In Revaluing Roman Cyprus, Ersin Hussein provides a study of local identity formation in Roman Cyprus addresses its traditional characterisation as a weary, uneventful, and insignificant province and champions it as a rich case study for investigations of the Roman Empire. Hussein collates well-known, overlooked, and newly uncovered evidence to revaluate local responses to, and experiences of, Roman rule.

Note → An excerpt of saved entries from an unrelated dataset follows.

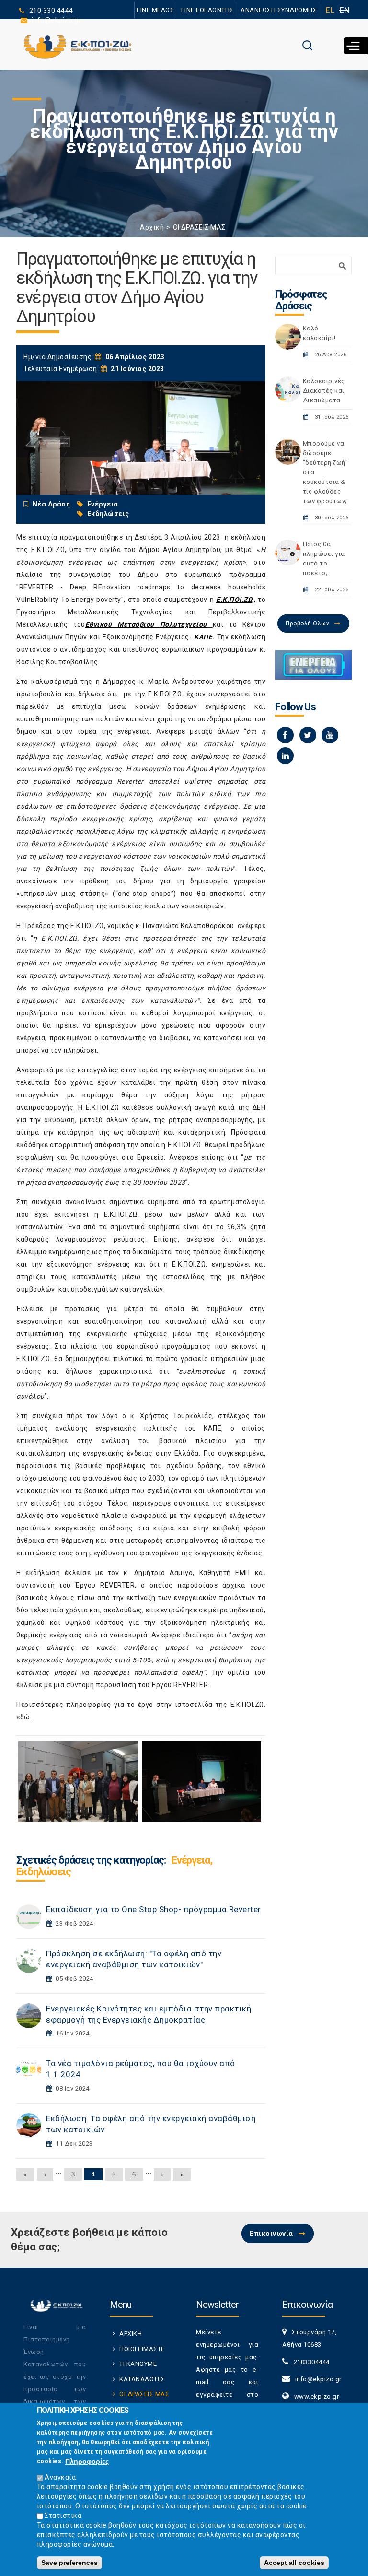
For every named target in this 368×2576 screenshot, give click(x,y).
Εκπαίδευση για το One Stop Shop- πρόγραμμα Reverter (153, 1909)
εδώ (23, 1717)
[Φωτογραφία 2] (202, 1781)
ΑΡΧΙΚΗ (130, 2333)
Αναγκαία (60, 2477)
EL (329, 10)
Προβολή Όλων (307, 623)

The investigation opens with a look at the island as a real and imagined space to explore its marginalisation in ancient and modern scholarly narratives. Hussein revisits the events surrounding the annexation of the island by Rome from Ptolemaic Egypt and its subsequent administration to establish the dynamics between the inhabitants of the island and their rulers. The spread and impact of Roman citizenship across the island is assessed through an exploration of the strategies employed by
individuals to distinguish themselves in local and regional contexts. Hussein examines the poleis of Roman Cyprus, notably the preservation of their myths in literary records and the production of these in the material record, are examined to explore collective identity formation. Roman Cyprus is revealed
as an active and dynamic participant in negotiating its identity and status in the Roman Empire. An island was poised between multiple landscapes, Hussein shows how Cyprus maintained deep-rooted connections between mainland Greece, Egypt, Asia Minor, and the Near East.